Unbiased estimator for variance when each $x_i$ has probability $p_i$

41 Views Asked by At

Suppose we have a sample of 3 "observations" $x_0, x_1, x_2$ from a PMF of unknown mean, where we know that each observation $x_i$ has probability $p_i$.

Then a biased estimator of the mean is $\bar\mu := \sum_{i=0}^2 p_i * x_i$.

Also:

  1. An estimator of the variance is $\sum_{i=0}^2 p_i * (x_i - \bar{\mu})^2$, where $\bar{\mu}$ is as above.

  2. Another estimator of the variance is $\sum_{i=0}^2 {1 \over N} * (x_i - \bar{\mu})^2$, where $\bar{\mu}$ is as above.

  3. Another estimator of the variance is $\sum_{i=0}^2 {1 \over N -1} * (x_i - \bar{\mu})^2$, where $\bar{\mu}$ is as above.

Estimator 2) is what's usually used as an unbiased estimator (ie.

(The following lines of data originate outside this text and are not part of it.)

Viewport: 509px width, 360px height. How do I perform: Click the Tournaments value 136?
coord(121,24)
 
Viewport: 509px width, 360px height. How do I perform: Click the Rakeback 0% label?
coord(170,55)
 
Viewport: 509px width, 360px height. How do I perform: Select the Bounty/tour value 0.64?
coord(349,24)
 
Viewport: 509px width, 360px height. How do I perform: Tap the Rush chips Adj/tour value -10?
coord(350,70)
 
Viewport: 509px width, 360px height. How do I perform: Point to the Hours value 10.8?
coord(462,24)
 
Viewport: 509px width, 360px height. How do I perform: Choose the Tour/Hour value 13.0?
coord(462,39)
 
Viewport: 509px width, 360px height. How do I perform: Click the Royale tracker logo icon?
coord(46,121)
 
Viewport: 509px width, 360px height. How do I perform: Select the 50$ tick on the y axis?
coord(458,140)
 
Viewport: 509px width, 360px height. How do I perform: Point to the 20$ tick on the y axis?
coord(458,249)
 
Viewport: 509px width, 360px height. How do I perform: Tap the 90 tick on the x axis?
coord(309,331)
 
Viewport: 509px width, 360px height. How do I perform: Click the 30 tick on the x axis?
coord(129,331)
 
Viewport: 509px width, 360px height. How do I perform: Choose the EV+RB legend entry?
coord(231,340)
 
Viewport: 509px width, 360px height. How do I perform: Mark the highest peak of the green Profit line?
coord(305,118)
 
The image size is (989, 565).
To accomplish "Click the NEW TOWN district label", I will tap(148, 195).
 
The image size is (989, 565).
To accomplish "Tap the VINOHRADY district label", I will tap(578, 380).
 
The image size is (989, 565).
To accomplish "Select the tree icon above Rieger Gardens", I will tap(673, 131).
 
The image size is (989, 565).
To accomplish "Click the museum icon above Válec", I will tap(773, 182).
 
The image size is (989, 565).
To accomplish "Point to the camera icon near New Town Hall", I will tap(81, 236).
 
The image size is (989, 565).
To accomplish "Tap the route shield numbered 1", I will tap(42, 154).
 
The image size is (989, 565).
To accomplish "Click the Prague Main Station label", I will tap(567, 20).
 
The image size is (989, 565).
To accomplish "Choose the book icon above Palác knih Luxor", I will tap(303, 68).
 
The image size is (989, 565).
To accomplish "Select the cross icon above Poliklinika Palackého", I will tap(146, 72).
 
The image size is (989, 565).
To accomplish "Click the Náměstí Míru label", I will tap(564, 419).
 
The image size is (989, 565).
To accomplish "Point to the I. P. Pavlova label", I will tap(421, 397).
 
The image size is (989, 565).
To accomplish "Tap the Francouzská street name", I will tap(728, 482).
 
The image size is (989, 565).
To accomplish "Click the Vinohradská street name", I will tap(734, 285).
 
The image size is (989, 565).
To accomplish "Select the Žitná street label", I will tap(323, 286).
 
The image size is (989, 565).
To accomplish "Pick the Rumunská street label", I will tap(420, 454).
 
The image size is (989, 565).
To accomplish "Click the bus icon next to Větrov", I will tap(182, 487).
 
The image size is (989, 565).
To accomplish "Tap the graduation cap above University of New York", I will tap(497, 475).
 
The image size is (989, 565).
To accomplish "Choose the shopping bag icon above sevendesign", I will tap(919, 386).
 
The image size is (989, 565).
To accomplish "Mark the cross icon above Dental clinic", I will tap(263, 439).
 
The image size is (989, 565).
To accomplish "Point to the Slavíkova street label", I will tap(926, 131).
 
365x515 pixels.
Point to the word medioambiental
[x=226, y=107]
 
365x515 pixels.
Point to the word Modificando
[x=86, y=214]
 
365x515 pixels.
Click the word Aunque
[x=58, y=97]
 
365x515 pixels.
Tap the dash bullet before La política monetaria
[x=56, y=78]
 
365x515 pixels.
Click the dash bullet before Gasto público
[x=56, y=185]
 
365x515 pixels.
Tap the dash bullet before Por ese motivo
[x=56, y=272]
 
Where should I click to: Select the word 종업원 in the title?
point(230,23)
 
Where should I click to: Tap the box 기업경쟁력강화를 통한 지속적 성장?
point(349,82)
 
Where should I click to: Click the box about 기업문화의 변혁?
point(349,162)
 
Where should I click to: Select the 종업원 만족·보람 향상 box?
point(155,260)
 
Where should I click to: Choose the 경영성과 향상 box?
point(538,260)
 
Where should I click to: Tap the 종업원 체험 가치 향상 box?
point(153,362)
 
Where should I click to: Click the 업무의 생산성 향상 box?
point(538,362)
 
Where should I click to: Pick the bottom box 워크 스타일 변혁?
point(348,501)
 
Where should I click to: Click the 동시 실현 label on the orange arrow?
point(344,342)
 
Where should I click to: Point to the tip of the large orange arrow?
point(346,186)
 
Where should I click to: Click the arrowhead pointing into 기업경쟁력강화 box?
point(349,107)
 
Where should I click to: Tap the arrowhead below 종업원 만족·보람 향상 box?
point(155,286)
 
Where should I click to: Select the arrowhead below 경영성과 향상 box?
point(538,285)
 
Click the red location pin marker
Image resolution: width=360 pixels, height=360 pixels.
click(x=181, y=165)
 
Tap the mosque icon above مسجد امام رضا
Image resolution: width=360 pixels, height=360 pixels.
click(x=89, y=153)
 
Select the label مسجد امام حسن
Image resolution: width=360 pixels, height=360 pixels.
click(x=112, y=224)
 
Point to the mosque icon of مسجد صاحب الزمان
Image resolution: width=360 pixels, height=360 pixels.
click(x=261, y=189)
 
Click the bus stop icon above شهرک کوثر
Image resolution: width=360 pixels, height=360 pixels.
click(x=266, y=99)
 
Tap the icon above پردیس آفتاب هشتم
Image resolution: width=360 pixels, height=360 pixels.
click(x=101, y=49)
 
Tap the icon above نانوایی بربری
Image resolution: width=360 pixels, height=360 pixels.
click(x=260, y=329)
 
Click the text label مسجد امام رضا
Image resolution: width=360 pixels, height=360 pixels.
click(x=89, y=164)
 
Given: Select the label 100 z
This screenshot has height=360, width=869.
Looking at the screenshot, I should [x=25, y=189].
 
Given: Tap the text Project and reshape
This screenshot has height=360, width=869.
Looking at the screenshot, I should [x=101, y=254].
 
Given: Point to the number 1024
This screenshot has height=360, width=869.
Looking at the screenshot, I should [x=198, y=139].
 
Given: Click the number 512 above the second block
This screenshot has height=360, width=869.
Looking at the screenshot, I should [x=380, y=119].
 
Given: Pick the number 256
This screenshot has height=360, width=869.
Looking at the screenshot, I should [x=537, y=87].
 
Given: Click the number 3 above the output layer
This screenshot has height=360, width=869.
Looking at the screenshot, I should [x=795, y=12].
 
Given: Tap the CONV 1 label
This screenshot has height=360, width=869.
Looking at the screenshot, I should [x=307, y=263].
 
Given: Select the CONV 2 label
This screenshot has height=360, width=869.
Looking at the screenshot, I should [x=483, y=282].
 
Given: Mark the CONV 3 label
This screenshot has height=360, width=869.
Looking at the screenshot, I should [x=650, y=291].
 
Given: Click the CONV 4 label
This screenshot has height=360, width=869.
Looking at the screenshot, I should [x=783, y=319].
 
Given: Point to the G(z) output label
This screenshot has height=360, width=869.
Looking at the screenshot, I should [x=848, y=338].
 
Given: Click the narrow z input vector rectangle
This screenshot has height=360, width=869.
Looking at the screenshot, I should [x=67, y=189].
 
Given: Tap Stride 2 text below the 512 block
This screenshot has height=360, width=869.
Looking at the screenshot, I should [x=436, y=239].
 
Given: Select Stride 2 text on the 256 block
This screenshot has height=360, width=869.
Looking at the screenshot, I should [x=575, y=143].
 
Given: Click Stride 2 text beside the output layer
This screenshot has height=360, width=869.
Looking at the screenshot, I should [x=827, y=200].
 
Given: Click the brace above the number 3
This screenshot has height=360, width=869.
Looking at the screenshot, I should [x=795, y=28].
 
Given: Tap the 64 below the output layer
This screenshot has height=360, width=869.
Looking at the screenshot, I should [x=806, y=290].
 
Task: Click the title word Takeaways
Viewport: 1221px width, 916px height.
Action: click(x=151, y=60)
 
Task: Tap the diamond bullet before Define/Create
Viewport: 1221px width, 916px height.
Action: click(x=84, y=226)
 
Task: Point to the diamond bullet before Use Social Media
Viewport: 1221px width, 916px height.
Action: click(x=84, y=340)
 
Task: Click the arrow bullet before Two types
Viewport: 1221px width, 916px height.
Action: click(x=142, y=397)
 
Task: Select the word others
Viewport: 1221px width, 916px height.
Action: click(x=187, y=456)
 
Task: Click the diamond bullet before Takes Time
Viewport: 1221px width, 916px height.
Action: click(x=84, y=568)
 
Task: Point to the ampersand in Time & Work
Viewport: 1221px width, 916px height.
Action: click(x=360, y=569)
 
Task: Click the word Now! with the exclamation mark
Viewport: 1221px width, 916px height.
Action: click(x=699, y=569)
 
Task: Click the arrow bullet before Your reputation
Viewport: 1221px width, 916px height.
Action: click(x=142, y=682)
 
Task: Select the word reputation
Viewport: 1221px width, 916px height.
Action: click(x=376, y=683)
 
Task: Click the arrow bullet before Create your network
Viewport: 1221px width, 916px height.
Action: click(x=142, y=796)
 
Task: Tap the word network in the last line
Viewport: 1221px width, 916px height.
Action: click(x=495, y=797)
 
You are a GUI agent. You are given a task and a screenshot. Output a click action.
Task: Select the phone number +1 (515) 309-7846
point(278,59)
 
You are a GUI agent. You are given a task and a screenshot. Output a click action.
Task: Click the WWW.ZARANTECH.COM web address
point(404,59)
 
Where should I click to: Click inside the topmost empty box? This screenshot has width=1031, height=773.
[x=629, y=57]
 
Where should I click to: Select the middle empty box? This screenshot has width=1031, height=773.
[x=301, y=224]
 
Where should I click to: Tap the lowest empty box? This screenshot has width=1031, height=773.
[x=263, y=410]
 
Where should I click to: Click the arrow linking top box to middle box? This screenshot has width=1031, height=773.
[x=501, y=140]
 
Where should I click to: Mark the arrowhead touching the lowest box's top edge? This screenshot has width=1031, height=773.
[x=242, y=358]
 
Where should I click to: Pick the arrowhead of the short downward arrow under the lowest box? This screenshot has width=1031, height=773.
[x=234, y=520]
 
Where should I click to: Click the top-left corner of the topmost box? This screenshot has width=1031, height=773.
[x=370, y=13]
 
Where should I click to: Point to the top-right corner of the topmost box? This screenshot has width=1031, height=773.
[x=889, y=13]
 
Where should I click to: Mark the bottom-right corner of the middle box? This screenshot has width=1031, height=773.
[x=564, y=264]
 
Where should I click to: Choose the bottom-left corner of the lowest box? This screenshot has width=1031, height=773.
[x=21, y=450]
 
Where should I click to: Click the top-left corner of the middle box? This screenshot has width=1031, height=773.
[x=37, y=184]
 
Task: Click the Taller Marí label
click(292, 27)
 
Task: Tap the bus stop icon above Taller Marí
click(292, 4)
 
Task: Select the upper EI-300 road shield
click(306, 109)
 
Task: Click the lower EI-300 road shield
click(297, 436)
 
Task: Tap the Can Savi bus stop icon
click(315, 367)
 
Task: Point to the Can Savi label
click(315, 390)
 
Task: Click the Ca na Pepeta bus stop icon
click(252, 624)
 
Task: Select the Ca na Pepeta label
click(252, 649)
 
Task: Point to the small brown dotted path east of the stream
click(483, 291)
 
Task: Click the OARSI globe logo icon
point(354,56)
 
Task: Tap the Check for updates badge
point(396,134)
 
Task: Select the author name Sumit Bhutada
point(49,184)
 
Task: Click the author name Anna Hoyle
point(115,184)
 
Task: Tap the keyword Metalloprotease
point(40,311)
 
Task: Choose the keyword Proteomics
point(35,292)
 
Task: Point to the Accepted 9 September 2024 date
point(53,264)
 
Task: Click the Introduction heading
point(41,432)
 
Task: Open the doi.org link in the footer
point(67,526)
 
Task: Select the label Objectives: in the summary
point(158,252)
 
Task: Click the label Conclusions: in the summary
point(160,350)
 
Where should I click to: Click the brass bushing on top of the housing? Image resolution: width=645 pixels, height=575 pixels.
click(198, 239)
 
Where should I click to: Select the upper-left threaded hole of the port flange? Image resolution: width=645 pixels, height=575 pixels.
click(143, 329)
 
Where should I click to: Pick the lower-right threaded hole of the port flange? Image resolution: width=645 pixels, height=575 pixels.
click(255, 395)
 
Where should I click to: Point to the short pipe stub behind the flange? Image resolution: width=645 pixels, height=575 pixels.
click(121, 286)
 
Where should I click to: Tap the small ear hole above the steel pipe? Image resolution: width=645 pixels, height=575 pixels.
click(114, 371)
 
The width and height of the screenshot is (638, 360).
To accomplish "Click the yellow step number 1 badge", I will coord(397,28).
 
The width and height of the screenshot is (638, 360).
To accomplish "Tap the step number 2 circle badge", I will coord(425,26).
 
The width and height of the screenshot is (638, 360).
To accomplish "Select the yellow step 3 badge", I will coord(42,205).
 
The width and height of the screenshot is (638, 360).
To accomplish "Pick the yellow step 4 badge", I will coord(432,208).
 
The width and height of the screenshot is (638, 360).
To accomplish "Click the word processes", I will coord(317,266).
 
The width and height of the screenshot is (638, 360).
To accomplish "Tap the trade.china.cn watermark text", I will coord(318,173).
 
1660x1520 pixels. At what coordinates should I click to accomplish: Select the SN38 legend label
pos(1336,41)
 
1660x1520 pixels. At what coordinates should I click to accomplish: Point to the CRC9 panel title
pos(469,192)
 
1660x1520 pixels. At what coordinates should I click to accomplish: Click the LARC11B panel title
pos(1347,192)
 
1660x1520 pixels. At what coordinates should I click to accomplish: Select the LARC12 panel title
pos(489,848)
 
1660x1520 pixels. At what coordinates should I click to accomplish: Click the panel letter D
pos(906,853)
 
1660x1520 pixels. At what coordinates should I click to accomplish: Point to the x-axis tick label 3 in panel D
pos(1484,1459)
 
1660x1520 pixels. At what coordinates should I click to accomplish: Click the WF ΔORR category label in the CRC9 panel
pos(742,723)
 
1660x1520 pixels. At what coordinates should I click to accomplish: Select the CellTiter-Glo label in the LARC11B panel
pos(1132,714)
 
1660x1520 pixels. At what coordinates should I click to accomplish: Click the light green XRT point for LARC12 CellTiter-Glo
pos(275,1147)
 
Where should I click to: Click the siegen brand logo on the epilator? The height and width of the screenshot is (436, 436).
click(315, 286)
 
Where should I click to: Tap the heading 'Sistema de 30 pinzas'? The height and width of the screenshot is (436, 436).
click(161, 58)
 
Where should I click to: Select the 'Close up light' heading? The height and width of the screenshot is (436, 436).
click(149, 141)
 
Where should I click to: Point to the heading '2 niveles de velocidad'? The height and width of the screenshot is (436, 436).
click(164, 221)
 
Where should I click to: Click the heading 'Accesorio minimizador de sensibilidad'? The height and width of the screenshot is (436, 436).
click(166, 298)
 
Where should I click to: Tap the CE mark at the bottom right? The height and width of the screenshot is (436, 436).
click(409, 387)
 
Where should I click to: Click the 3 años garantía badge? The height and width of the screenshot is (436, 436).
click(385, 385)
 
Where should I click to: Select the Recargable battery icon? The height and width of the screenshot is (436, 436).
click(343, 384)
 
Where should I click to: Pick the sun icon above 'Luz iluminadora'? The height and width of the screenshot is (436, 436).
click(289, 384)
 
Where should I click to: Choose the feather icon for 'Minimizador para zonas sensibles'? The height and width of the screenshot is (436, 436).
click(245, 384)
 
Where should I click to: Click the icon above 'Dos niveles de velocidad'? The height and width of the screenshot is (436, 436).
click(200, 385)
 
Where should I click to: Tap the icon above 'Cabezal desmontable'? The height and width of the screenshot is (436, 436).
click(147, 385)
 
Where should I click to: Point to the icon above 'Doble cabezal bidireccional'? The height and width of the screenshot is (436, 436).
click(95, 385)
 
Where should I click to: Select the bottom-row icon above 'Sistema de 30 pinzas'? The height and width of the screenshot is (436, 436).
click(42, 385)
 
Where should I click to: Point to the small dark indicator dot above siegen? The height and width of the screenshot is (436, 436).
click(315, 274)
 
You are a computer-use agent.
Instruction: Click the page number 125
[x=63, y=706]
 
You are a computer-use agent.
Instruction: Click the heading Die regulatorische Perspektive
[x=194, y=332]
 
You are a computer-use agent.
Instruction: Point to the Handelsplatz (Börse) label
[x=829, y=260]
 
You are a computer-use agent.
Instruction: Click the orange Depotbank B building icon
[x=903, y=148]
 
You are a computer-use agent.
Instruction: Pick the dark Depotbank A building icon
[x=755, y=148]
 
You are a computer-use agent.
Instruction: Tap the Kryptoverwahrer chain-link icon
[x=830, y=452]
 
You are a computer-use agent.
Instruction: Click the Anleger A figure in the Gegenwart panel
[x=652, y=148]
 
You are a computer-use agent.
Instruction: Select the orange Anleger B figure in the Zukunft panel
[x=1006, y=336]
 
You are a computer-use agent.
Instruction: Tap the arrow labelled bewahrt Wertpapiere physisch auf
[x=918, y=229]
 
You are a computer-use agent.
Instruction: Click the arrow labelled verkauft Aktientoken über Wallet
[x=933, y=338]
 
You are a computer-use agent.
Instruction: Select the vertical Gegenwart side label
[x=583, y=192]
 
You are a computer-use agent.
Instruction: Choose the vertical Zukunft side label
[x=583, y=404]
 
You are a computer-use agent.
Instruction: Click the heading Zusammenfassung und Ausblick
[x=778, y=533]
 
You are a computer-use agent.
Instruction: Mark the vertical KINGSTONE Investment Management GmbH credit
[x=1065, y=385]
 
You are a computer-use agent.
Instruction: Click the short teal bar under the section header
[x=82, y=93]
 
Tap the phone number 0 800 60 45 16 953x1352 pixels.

Bessel's correction), but I think that should only make sense when the probability of each $x_i$ is the same (ie. each observation is equally likely, ie. $p_i$ equals $p_j$ for all $i$ and all $j$), which is not true in general, so I don't think Estimators 1) and 2) are correct for this situation.

  • What's an unbiased estimator for the variance in this case?

  • What are some (other) nice estimators for the variance in this case?

  • How can one add a Bessel-type correction to Estimator 0)?

  • Does any of this changes if, instead of knowing the probability $p_i$ of each $x_i$, we rather estimate the probability $p_i$ from the observations themselves?